* Records provided
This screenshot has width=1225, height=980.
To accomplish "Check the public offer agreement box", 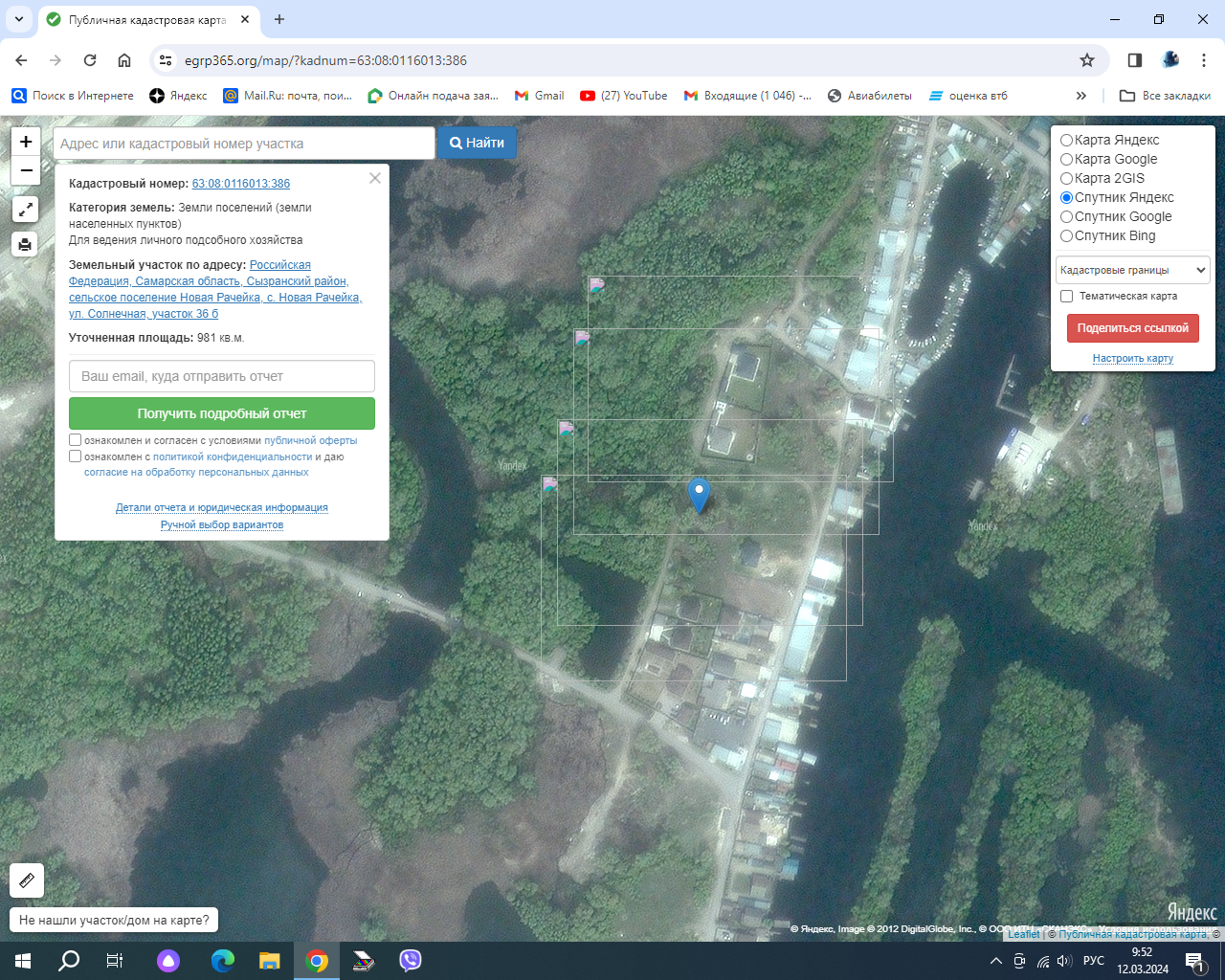I will click(76, 440).
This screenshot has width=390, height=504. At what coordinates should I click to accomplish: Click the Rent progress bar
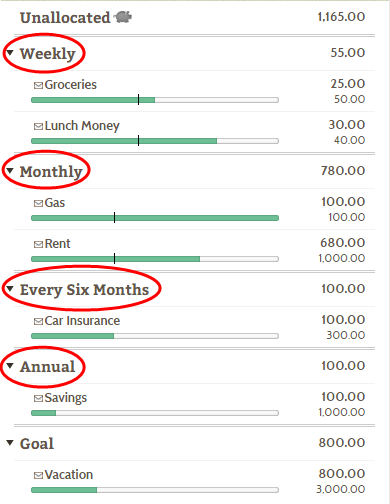coord(155,259)
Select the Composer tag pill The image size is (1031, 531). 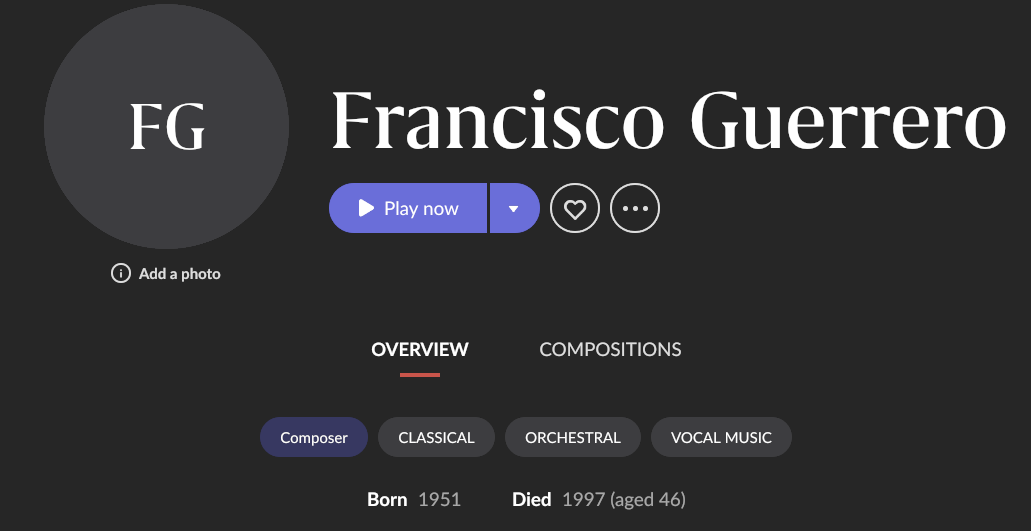pos(314,437)
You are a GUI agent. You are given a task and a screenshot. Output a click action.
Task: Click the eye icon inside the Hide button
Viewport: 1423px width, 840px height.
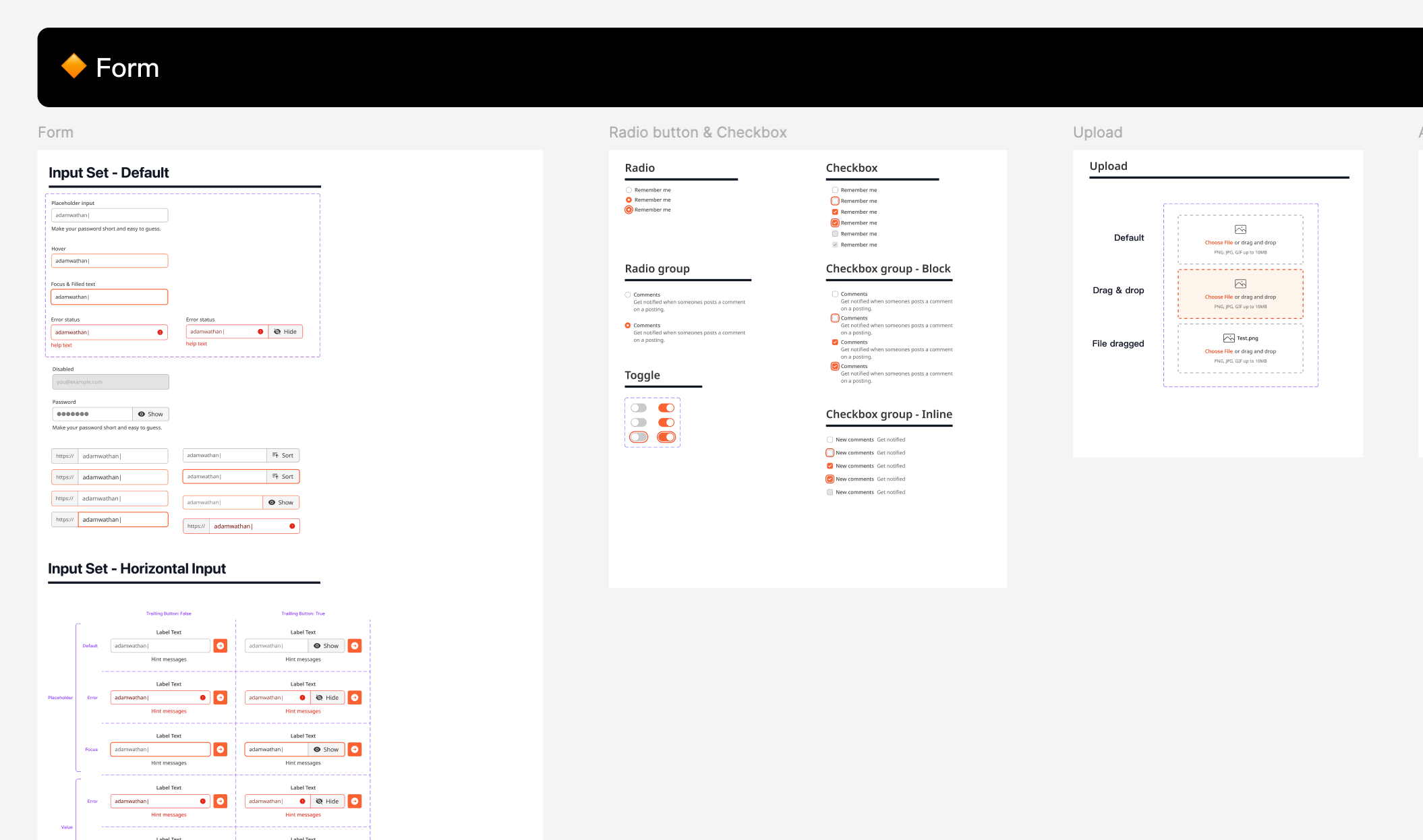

* Goal
List each line of the entries above that contains the string "width". Case matters.

* Written solution
This screenshot has width=1225, height=980.
This screenshot has width=390, height=504. At what coordinates should I click to accomplish: Click the Rent progress bar
Viewport: 1423px width, 840px height.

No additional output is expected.